Rewrite the items from the start through the line containing "center [114, 98].", replacing "Where is" with "Locate" and changing nothing else.
ENTRIES SUPPLIED START
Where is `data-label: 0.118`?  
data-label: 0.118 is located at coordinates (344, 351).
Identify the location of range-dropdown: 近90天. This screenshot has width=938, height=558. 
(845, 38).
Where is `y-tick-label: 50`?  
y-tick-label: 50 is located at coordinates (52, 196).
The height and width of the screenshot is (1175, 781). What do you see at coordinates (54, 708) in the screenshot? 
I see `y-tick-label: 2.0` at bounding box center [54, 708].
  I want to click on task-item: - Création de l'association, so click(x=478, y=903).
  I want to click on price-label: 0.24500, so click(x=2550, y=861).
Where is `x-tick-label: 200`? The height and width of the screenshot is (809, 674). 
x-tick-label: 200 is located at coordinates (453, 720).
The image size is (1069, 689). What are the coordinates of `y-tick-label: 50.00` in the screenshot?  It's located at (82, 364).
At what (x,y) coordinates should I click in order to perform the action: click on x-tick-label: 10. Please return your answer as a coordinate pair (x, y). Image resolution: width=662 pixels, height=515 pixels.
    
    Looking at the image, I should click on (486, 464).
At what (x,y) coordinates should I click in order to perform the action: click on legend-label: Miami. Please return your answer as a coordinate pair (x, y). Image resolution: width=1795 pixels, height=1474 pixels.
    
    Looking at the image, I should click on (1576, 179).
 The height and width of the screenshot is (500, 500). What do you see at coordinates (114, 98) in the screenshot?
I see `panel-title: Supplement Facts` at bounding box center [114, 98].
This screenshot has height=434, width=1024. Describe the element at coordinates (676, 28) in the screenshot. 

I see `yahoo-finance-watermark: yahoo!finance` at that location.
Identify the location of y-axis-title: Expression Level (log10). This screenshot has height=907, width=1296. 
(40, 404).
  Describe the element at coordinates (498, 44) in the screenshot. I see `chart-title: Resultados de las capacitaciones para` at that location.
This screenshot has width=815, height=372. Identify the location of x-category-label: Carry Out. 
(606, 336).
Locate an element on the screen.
ENTRIES SUPPLIED END
RESPONSE:
Locate `data-label: 0.118`?  
data-label: 0.118 is located at coordinates (344, 351).
Identify the location of range-dropdown: 近90天. This screenshot has width=938, height=558. 
(845, 38).
Locate `y-tick-label: 50`?  
y-tick-label: 50 is located at coordinates (52, 196).
The height and width of the screenshot is (1175, 781). What do you see at coordinates (54, 708) in the screenshot? 
I see `y-tick-label: 2.0` at bounding box center [54, 708].
  I want to click on task-item: - Création de l'association, so click(x=478, y=903).
  I want to click on price-label: 0.24500, so click(x=2550, y=861).
Locate `x-tick-label: 200`? The height and width of the screenshot is (809, 674). 
x-tick-label: 200 is located at coordinates (453, 720).
The image size is (1069, 689). What are the coordinates of `y-tick-label: 50.00` in the screenshot?  It's located at (82, 364).
At what (x,y) coordinates should I click in order to perform the action: click on x-tick-label: 10. Please return your answer as a coordinate pair (x, y). Image resolution: width=662 pixels, height=515 pixels.
    
    Looking at the image, I should click on (486, 464).
At what (x,y) coordinates should I click in order to perform the action: click on legend-label: Miami. Please return your answer as a coordinate pair (x, y). Image resolution: width=1795 pixels, height=1474 pixels.
    
    Looking at the image, I should click on (1576, 179).
 The height and width of the screenshot is (500, 500). What do you see at coordinates (114, 98) in the screenshot?
I see `panel-title: Supplement Facts` at bounding box center [114, 98].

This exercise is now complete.